1. Heinz Edelmann (the king) Yellow Submarine drawings c. 1968.

  2. Heinz Edelmann, 1978

More Heinz in Electrical Banana

    Heinz Edelmann, 1978 More Heinz in Electrical Banana

    (Source: pictureboxinc)

  3. Neil Young by Heinz Edelmann ca.1971

A lot of Heinz in  Electrical Banana.

    Neil Young by Heinz Edelmann ca.1971 A lot of Heinz in Electrical Banana.

    (Source: pictureboxinc)

  4. Meeting Heinz Edelmann

    (Heinz Edelmann: posters for Theater of the World ‘81, Cologne)

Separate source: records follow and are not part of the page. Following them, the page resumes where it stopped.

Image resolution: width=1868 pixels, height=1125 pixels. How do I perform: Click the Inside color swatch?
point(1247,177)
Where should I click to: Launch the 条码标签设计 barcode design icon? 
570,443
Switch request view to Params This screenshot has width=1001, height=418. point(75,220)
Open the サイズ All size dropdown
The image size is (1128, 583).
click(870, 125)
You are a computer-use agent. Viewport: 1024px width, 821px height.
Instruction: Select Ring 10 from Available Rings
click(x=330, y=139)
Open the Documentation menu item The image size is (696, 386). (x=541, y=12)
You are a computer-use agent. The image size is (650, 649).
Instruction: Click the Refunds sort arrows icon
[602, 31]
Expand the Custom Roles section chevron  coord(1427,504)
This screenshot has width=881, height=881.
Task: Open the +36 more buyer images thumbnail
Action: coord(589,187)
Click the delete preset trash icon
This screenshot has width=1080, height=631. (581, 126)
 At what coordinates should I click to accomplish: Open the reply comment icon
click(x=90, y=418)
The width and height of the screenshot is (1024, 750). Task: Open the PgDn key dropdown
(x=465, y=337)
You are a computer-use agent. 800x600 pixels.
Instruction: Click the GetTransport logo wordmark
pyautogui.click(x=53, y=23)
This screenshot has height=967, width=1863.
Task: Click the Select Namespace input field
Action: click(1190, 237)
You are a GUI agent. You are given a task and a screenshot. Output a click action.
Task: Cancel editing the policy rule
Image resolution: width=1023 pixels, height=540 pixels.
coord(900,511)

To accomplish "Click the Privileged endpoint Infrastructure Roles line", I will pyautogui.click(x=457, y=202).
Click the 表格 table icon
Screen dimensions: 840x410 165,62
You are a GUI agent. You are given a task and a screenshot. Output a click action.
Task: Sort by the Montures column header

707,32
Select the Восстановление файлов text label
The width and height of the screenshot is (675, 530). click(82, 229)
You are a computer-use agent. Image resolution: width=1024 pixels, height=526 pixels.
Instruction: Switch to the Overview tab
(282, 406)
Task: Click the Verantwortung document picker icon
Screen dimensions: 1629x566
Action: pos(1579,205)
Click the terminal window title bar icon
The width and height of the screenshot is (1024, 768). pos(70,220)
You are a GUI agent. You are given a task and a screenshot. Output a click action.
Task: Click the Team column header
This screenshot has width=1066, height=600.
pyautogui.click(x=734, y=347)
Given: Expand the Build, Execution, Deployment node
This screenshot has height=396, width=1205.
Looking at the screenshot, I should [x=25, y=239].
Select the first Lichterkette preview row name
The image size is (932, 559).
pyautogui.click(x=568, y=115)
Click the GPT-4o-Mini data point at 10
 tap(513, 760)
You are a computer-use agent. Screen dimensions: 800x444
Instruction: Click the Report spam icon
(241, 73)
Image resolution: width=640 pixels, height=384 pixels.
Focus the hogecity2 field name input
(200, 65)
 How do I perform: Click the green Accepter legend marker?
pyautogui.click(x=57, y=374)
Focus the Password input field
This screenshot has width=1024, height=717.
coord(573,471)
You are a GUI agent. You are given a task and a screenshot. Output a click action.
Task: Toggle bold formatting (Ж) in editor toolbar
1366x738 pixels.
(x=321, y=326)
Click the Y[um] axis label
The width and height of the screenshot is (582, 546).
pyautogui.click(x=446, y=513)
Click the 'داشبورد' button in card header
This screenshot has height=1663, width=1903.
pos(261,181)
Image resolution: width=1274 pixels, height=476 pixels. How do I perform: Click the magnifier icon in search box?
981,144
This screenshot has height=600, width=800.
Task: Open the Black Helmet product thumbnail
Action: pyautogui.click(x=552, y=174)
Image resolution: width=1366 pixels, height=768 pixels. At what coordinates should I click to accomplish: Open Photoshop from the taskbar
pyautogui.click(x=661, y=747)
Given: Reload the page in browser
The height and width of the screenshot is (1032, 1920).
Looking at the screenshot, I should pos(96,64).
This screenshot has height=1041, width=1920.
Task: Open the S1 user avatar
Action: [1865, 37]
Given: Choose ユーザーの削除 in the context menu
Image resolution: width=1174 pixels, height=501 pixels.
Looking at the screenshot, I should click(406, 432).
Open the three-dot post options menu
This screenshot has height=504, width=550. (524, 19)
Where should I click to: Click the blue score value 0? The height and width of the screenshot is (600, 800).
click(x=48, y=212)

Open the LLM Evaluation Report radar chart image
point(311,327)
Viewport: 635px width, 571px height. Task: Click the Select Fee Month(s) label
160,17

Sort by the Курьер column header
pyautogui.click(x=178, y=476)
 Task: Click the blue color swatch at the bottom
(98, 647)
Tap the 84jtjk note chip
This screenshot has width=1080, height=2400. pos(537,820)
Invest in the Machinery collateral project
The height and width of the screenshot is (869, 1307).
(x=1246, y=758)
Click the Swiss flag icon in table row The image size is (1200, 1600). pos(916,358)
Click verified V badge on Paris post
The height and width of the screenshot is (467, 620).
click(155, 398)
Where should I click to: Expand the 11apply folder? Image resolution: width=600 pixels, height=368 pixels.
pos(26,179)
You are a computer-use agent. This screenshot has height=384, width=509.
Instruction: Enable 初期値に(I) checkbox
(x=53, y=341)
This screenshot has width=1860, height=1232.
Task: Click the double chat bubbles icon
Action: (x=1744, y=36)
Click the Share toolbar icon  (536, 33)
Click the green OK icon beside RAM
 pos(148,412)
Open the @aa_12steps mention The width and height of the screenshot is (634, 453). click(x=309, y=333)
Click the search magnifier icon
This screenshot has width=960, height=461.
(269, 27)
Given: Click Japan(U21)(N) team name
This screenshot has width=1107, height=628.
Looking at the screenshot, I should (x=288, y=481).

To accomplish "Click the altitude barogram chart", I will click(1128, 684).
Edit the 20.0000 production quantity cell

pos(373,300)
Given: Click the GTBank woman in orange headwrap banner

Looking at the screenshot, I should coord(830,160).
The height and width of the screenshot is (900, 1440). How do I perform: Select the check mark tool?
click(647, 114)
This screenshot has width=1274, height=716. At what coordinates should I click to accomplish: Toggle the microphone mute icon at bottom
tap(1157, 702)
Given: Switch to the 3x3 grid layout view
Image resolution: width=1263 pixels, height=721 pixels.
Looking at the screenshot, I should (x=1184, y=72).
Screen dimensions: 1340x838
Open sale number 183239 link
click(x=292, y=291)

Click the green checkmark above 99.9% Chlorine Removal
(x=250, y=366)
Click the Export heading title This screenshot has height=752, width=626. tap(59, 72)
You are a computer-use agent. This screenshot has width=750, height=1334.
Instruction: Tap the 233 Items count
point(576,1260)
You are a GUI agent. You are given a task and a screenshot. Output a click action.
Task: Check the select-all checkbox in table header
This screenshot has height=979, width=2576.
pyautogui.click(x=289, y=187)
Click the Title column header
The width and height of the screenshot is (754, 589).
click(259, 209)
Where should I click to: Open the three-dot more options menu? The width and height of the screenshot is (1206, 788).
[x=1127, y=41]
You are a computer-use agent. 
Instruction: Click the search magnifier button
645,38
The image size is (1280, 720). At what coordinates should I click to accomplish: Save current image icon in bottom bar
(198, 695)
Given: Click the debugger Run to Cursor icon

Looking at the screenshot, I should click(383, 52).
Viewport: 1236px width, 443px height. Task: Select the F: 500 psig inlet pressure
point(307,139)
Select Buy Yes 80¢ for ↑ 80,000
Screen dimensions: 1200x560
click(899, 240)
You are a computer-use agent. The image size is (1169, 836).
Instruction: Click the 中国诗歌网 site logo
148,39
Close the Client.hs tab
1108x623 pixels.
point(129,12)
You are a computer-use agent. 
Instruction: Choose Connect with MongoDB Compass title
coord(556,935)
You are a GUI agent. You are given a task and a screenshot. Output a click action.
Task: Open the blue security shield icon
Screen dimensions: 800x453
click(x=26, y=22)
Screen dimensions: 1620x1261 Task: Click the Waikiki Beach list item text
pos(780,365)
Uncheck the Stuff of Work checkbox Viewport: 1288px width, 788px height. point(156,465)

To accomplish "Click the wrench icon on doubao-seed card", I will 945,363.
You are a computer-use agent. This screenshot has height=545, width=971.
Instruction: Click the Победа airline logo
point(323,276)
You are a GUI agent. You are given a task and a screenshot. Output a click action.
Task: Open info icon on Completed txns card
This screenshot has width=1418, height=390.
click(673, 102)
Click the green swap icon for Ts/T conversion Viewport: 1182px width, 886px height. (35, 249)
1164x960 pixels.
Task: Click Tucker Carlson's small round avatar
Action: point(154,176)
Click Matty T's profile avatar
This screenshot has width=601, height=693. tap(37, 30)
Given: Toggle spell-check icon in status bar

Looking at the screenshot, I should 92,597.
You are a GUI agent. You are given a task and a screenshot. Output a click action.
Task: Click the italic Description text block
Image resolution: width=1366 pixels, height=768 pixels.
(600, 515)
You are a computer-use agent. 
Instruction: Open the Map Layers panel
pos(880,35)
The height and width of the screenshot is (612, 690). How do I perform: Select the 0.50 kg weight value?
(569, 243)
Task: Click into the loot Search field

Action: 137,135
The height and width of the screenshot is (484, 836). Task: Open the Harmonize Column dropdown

    In the spring of 2007 I flew from Paris to Amsterdam to interview Heinz Edelmann for Electrical Banana. I’d met Heinz briefly when he was in NYC for an exhibition and lecture at the School of Visual Arts. His lecture, entitled “Fifty Not Terribly Exciting Facts and Opinions Presented in a Droning Voice.” Heinz did indeed present fifty “facts”, including nuggets like: 

    "Graphic design is not a continuation of art by other means, it is-to my mind-a completely separate discipline. Yet all my roots are in fine art not in design. I must mention Saul Steinberg, whom I consider to be the second most important artist of the 20th Century, after Picasso, before Matisse. Albert Marquet, at present one of my heroes, was once considered almost the equal of Matisse is now seen as a very minor painter and dropped from most art histories. And yet he is the quintessential “painter’s painter” with an incredible deftness of touch and an excited mastery of colour. And thirdly Graham Sutherland, once Britain’s premier modern painter but later completely outstripped by Francis Bacon and internationally neglected. He was the first modern painter to be interested in ecology. Everything I know about organic nature I’ve learned from him.”


    "The true image of modernism is not a picture of people with very much enlarged heads, sitting in ultra modern buildings, clutching their atom smashers. The true image of modernism is the tribesman in the jungle, completely nude except for his heave automatic weapon." 

    (Illustration for Twen magazine)

    And against all tradition, he recited these aphorisms without any visual accompaniment. Imagine another artist showing up to give a talk and just going on sheer ideas. It wouldn’t happen. It was, I can safely say, the best lecture I have ever seen, and that’s because Heinz, in addition to making remarkable images for 40 years, was a brilliant conceptual thinker and speaker.

    (Heinz on the first day of our interview)

    I met up with him the following day and struck up a conversation. A year or so later I was in his airy apartment in Amsterdam. The walls were lined with bookcases and a couple of pieces of art, including two beautiful Chris Ware pages (along with Gary Panter, Heinz’s favorite contemporary artist). The whole place had the feeling of an almost “classic” European salon. Heinz’s sophistication and elegance was reflected in his books (everything from crime to Pynchon) and furniture (all finely designed, but not ostentatious) to his window view (out onto a sunny street). His wife, Anna, was a wonderful and doting host as we spoke for two days about his childhood, his training, his opinions on art and design, his work on Yellow Submarine, which he loathed to talk about, his tools and techniques, and life in general. The breadth of his knowledge was astounding, and he was a generous conversationalist as well.  

    (Illustration for Kathrinchen Ging Spazieren, 1974)

    Heinz was a classic post-war autodidact — he had read everything, thought hard about modernism, and had very crisp reasons for why he did what he did, and how. His own work, which he regarded as problem solving (a process that included deadline-solving and art director-solving), was interesting to him as an activity that could produce results he approved of. When he didn’t approve of something he was highly reluctant to even discuss it.  Thus his mixed feelings about being pigeon-holed over Yellow Submarine.

    (Yellow Submarine concept art)

    He developed that language as a way to solve the problem of animating that script; he wasn’t a hippie, and valued his freedom. So he had to move on. That he was able to come out of a post-1950s drawing/design style and develop a language that became codified by the culture, and then move on and do even more interesting work in illustration (his illustrations for J.R.R. Tolkien are masterpieces) and design (his theater posters are among the finest ever produced) is a testament to his willpower and talent. 

    (Illustration for Tolkien)

    I’m lucky to have gotten to know Heinz for the brief period I did — I loved knowing he was out there, thinking hard, and I miss that intellect.